**EXERCISE TASKS**
- A) In the cable rate passage, how many days after October 5, 1992, does the Commission have to prescribe its regulations?
- B) Please extract, word for word, the cable rate passage from "The regulations prescribed" to "additional television receivers.".

**QUOTED PASSAGE**
Within 180 days after October 5, 1992, the Commission shall prescribe, and periodically thereafter revise, regulations to carry out its obligations under paragraph (1). In prescribing such regulations, the Commission—
(A) shall seek to reduce the administrative burdens on subscribers, cable operators, franchising authorities, and the Commission;
(B) may adopt formulas or other mechanisms and procedures in complying with the requirements of subparagraph (A); and
(C) shall take into account the following factors:
(i) the rates for cable systems, if any, that are subject to effective competition;
(ii) the direct costs (if any) of obtaining, transmitting, and otherwise providing signals carried on the basic service tier, including signals and services carried on the basic service tier pursuant to paragraph (7)(B), and changes in such costs;
(iii) only such portion of the joint and common costs (if any) of obtaining, transmitting, and otherwise providing such signals as is determined, in accordance with regulations prescribed by the Commission, to be reasonably and properly allocable to the basic service tier, and changes in such costs;
(iv) the revenues (if any) received by a cable operator from advertising from programming that is carried as part of the basic service tier or from other consideration obtained in connection with the basic service tier;
(v) the reasonably and properly allocable portion of any amount assessed as a franchise fee, tax, or charge of any kind imposed by any State or local authority on the transactions between cable operators and cable subscribers or any other fee, tax, or assessment of general applicability imposed by a governmental entity applied against cable operators or cable subscribers;
(vi) any amount required, in accordance with paragraph (4), to satisfy franchise requirements to support public, educational, or governmental channels or the use of such channels or any other services required under the franchise; and
(vii) a reasonable profit, as defined by the Commission consistent with the Commission's obligations to subscribers under paragraph (1).
The regulations prescribed by the Commission under this subsection shall include standards to establish, on the basis of actual cost, the price or rate for—
(A) installation and lease of the equipment used by subscribers to receive the basic service tier, including a converter box and a remote control unit and, if requested by the subscriber, such addressable converter box or other equipment as is required to access programming described in paragraph (8); and
(B) installation and monthly use of connections for additional television receivers.

**PROVIDED DATA**
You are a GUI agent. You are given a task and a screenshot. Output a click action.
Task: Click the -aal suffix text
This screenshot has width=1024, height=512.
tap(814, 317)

**LIST OF SOLUTIONS**
- A) Within 180 days.

- B)
The regulations prescribed by the Commission under this subsection shall include standards to establish, on the basis of actual cost, the price or rate for—
(A) installation and lease of the equipment used by subscribers to receive the basic service tier, including a converter box and a remote control unit and, if requested by the subscriber, such addressable converter box or other equipment as is required to access programming described in paragraph (8); and
(B) installation and monthly use of connections for additional television receivers.